STORED ROWS -
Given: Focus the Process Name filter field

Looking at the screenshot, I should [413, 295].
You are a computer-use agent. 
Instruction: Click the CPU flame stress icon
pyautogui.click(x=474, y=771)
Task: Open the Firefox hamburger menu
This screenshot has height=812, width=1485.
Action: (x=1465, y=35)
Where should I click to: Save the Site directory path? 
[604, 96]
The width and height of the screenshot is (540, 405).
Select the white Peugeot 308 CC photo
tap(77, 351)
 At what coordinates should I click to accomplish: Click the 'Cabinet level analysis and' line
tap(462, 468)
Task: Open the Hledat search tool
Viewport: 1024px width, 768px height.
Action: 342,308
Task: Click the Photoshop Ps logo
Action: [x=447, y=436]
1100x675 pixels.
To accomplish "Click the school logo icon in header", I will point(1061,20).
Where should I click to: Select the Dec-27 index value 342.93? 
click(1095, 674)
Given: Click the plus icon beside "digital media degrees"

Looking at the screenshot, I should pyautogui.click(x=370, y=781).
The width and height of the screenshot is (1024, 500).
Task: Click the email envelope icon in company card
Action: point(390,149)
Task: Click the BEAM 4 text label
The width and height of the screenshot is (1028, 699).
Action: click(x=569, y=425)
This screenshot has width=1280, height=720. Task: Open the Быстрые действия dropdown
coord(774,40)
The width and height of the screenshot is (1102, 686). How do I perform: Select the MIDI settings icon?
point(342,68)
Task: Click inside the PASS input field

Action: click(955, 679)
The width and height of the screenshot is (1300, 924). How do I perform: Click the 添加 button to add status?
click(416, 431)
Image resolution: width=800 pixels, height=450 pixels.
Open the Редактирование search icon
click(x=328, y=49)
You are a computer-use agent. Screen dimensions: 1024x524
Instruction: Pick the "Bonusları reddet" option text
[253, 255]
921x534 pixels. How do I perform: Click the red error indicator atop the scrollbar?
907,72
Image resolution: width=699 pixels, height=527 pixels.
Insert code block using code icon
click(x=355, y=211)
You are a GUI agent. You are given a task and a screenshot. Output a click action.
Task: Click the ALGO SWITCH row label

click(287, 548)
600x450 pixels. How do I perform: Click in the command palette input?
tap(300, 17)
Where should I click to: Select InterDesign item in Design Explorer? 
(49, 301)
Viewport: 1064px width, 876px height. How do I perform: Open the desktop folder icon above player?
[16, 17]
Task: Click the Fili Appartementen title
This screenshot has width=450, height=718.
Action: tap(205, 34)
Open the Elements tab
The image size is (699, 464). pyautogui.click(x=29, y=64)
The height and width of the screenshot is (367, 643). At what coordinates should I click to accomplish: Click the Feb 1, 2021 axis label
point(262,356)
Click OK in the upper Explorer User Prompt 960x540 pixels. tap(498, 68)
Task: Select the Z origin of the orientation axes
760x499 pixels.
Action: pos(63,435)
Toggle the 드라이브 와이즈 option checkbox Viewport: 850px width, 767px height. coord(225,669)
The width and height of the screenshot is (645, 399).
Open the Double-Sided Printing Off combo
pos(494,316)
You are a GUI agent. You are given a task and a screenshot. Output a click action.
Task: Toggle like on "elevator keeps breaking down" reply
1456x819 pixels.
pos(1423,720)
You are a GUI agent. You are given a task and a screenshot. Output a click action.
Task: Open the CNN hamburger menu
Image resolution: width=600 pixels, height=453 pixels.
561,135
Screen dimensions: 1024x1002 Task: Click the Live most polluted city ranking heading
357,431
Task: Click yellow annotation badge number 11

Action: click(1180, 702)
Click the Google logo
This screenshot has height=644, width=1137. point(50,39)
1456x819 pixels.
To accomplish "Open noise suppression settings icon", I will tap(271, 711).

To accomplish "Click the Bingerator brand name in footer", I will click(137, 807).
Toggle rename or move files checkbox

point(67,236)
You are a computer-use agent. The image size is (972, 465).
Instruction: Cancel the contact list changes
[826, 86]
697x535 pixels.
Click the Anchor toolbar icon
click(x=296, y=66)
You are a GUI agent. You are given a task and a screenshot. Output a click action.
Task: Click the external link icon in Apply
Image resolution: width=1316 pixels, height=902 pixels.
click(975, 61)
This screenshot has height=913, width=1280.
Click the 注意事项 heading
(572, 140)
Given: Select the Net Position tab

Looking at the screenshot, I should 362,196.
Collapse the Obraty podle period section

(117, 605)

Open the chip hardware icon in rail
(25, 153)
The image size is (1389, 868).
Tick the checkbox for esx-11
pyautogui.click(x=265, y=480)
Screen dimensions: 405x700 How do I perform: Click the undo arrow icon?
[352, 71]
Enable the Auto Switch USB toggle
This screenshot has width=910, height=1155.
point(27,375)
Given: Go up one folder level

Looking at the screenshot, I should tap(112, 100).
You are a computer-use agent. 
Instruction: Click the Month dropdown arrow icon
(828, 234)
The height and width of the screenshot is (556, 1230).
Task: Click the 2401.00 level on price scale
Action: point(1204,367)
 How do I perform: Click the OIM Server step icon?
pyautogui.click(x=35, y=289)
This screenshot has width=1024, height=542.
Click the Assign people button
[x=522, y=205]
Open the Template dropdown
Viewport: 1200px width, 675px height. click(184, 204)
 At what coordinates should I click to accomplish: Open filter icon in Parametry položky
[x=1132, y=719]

JOB -
Turn every line of the items above into a JSON list of strings, one string per line, and leave out the blank lines.

EXERCISE RESULT -
[
  "Given: Focus the Process Name filter field",
  "Looking at the screenshot, I should [413, 295].",
  "You are a computer-use agent. ",
  "Instruction: Click the CPU flame stress icon",
  "pyautogui.click(x=474, y=771)",
  "Task: Open the Firefox hamburger menu",
  "This screenshot has height=812, width=1485.",
  "Action: (x=1465, y=35)",
  "Where should I click to: Save the Site directory path? ",
  "[604, 96]",
  "The width and height of the screenshot is (540, 405).",
  "Select the white Peugeot 308 CC photo",
  "tap(77, 351)",
  " At what coordinates should I click to accomplish: Click the 'Cabinet level analysis and' line",
  "tap(462, 468)",
  "Task: Open the Hledat search tool",
  "Viewport: 1024px width, 768px height.",
  "Action: 342,308",
  "Task: Click the Photoshop Ps logo",
  "Action: [x=447, y=436]",
  "1100x675 pixels.",
  "To accomplish \"Click the school logo icon in header\", I will point(1061,20).",
  "Where should I click to: Select the Dec-27 index value 342.93? ",
  "click(1095, 674)",
  "Given: Click the plus icon beside \"digital media degrees\"",
  "Looking at the screenshot, I should pyautogui.click(x=370, y=781).",
  "The width and height of the screenshot is (1024, 500).",
  "Task: Click the email envelope icon in company card",
  "Action: point(390,149)",
  "Task: Click the BEAM 4 text label",
  "The width and height of the screenshot is (1028, 699).",
  "Action: click(x=569, y=425)",
  "This screenshot has width=1280, height=720. Task: Open the Быстрые действия dropdown",
  "coord(774,40)",
  "The width and height of the screenshot is (1102, 686). How do I perform: Select the MIDI settings icon?",
  "point(342,68)",
  "Task: Click inside the PASS input field",
  "Action: click(955, 679)",
  "The width and height of the screenshot is (1300, 924). How do I perform: Click the 添加 button to add status?",
  "click(416, 431)",
  "Image resolution: width=800 pixels, height=450 pixels.",
  "Open the Редактирование search icon",
  "click(x=328, y=49)",
  "You are a computer-use agent. Screen dimensions: 1024x524",
  "Instruction: Pick the \"Bonusları reddet\" option text",
  "[253, 255]",
  "921x534 pixels. How do I perform: Click the red error indicator atop the scrollbar?",
  "907,72",
  "Image resolution: width=699 pixels, height=527 pixels.",
  "Insert code block using code icon",
  "click(x=355, y=211)",
  "You are a GUI agent. You are given a task and a screenshot. Output a click action.",
  "Task: Click the ALGO SWITCH row label",
  "click(287, 548)",
  "600x450 pixels. How do I perform: Click in the command palette input?",
  "tap(300, 17)",
  "Where should I click to: Select InterDesign item in Design Explorer? ",
  "(49, 301)",
  "Viewport: 1064px width, 876px height. How do I perform: Open the desktop folder icon above player?",
  "[16, 17]",
  "Task: Click the Fili Appartementen title",
  "This screenshot has width=450, height=718.",
  "Action: tap(205, 34)",
  "Open the Elements tab",
  "The image size is (699, 464). pyautogui.click(x=29, y=64)",
  "The height and width of the screenshot is (367, 643). At what coordinates should I click to accomplish: Click the Feb 1, 2021 axis label",
  "point(262,356)",
  "Click OK in the upper Explorer User Prompt 960x540 pixels. tap(498, 68)",
  "Task: Select the Z origin of the orientation axes",
  "760x499 pixels.",
  "Action: pos(63,435)",
  "Toggle the 드라이브 와이즈 option checkbox Viewport: 850px width, 767px height. coord(225,669)",
  "The width and height of the screenshot is (645, 399).",
  "Open the Double-Sided Printing Off combo",
  "pos(494,316)",
  "You are a GUI agent. You are given a task and a screenshot. Output a click action.",
  "Task: Toggle like on \"elevator keeps breaking down\" reply",
  "1456x819 pixels.",
  "pos(1423,720)",
  "You are a GUI agent. You are given a task and a screenshot. Output a click action.",
  "Task: Open the CNN hamburger menu",
  "Image resolution: width=600 pixels, height=453 pixels.",
  "561,135",
  "Screen dimensions: 1024x1002 Task: Click the Live most polluted city ranking heading",
  "357,431",
  "Task: Click yellow annotation badge number 11",
  "Action: click(1180, 702)",
  "Click the Google logo",
  "This screenshot has height=644, width=1137. point(50,39)",
  "1456x819 pixels.",
  "To accomplish \"Open noise suppression settings icon\", I will tap(271, 711).",
  "To accomplish \"Click the Bingerator brand name in footer\", I will click(137, 807).",
  "Toggle rename or move files checkbox",
  "point(67,236)",
  "You are a computer-use agent. The image size is (972, 465).",
  "Instruction: Cancel the contact list changes",
  "[826, 86]",
  "697x535 pixels.",
  "Click the Anchor toolbar icon",
  "click(x=296, y=66)",
  "You are a GUI agent. You are given a task and a screenshot. Output a click action.",
  "Task: Click the external link icon in Apply",
  "Image resolution: width=1316 pixels, height=902 pixels.",
  "click(975, 61)",
  "This screenshot has height=913, width=1280.",
  "Click the 注意事项 heading",
  "(572, 140)",
  "Given: Select the Net Position tab",
  "Looking at the screenshot, I should 362,196.",
  "Collapse the Obraty podle period section",
  "(117, 605)",
  "Open the chip hardware icon in rail",
  "(25, 153)",
  "The image size is (1389, 868).",
  "Tick the checkbox for esx-11",
  "pyautogui.click(x=265, y=480)",
  "Screen dimensions: 405x700 How do I perform: Click the undo arrow icon?",
  "[352, 71]",
  "Enable the Auto Switch USB toggle",
  "This screenshot has width=910, height=1155.",
  "point(27,375)",
  "Given: Go up one folder level",
  "Looking at the screenshot, I should tap(112, 100).",
  "You are a computer-use agent. ",
  "Instruction: Click the Month dropdown arrow icon",
  "(828, 234)",
  "The height and width of the screenshot is (556, 1230).",
  "Task: Click the 2401.00 level on price scale",
  "Action: point(1204,367)",
  " How do I perform: Click the OIM Server step icon?",
  "pyautogui.click(x=35, y=289)",
  "This screenshot has width=1024, height=542.",
  "Click the Assign people button",
  "[x=522, y=205]",
  "Open the Template dropdown",
  "Viewport: 1200px width, 675px height. click(184, 204)",
  " At what coordinates should I click to accomplish: Open filter icon in Parametry položky",
  "[x=1132, y=719]"
]